Parts of the exercise
1. List every hexadecimal address range that the HRRG Steampunk computer article gives for a cabinet of 32 switch banks.
2. In the HRRG Steampunk computer article, how many words and bits per word does the Deadstart Panel of the CDC 6600 serial number #1 have?

Passage provided
## BEGIN

Building an HRRG Steampunk Computer – Part 3 – Switches and Relays
Clive Maxfield
4/6/2011 12:39 PM EDT
In Part 1 of this mini- series we introduced the concept of a Heath Robinson Rube Goldberg (HRRG) Steampunk computer project; in Part 2 we pondered the system clock; now let’s consider switches and relays…
ROM (Switches)
One thing we are going to need for our HRRG Steampunk computer is some form of read-only memory (ROM) in which to store a simple boot (start-up) program. One way to achieve this would be to have a cabinet containing a number of banks of up/down on/off switches (preferably really uber-cool-looking antique ones).
Assuming an 8-bit data bus (and remembering that we may decide to go for a 4-bit machine for the sake of simplicity), each bank of eight switches would represent an 8-bit byte in the ROM. A switch in the up position could represent a logic 1, while a switch in the down position could represent a logic 0 (or vice versa).
An additional thought is that we need some way to specify the range of memory addresses represented by this type of memory cabinet. For example, suppose the cabinet contained 32 banks of switches (just to pick a number out of the air). In this case, we need to be able to specify whether these 32 banks equate to addresses $0000 through $001F, or addresses $0020 through $003F, or addresses $0040 through $005F, and so forth (where the dollar '$' characters represent hexadecimal values). This will allow us to (a) have as many of these cabinets as we wish and (b) to mix-and-match different ROM technologies [see also the ROM (Plug Panel) topic below].
With regards to the idea of forming a portion of our ROM from switches, Paul from New Boston, NH, emailed me to say: "An arrangement of switches makes perfect sense. You can point to the example set by no less than Seymour Cray in the CDC 6600's Deadstart Panel (what we'd call a Boot ROM these days)."
Paul was also kind enough to facilitate my getting hold of the above photo taken by Dave Redell showing the Deadstart Panel of the CDC 6600 serial number #1 (this machine currently resides at the Computer History Museum in Mountain View, Califonia). As we see, in addition to some control switches at the bottom, this panel comprises 12 words, each containing 12 bits.

## END

Raw records
## BEGIN

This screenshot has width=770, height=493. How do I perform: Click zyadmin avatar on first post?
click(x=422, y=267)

## END
## BEGIN

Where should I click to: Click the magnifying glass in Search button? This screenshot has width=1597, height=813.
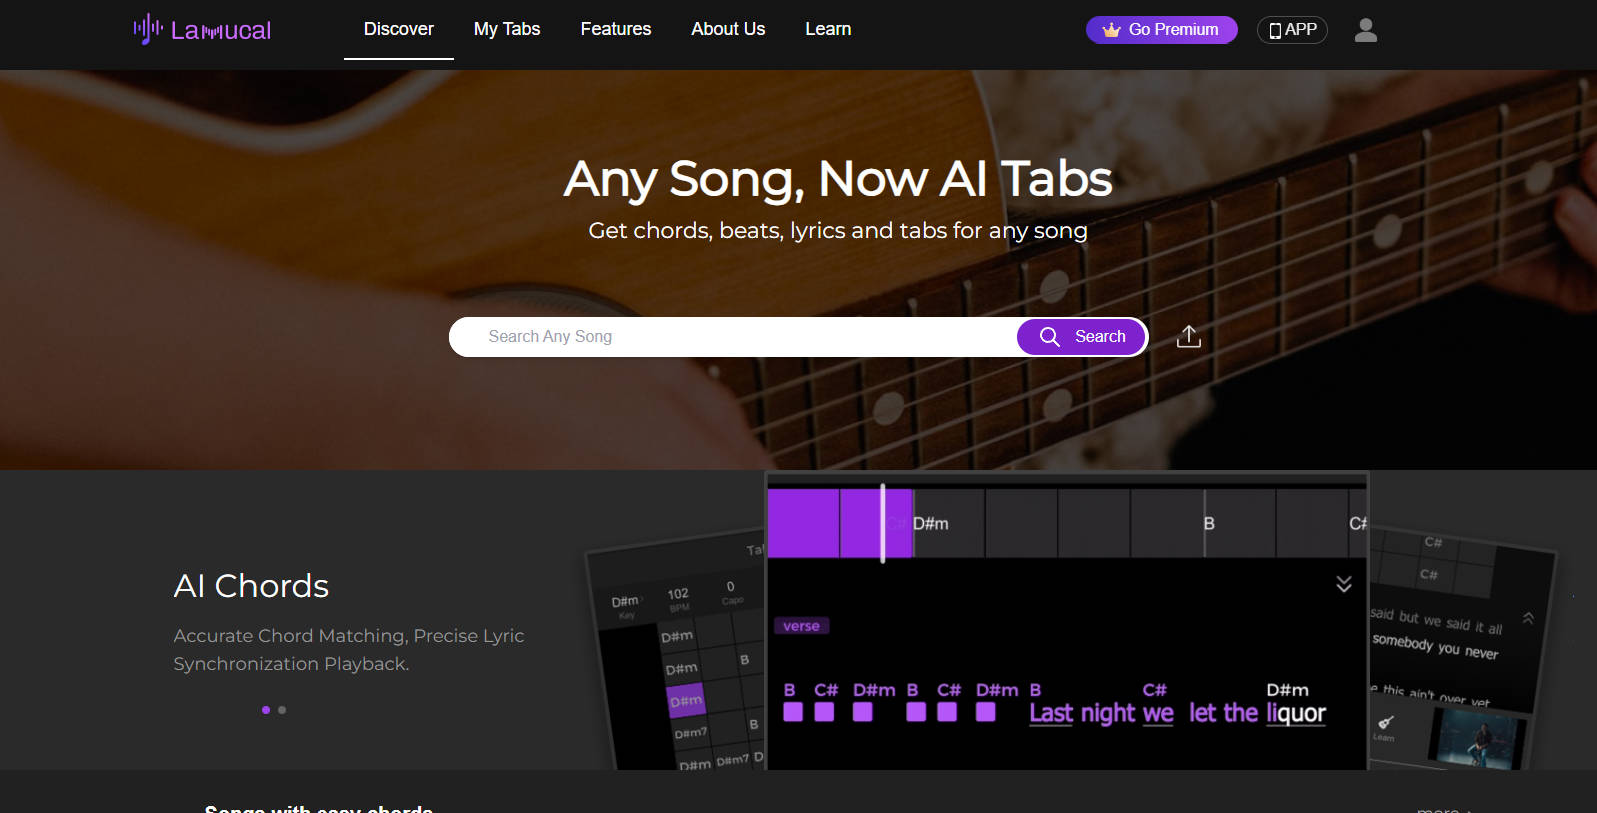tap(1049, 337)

## END

Solutions in order
1.
$0000 through $001F
$0020 through $003F
$0040 through $005F

2. It has 12 words, each containing 12 bits.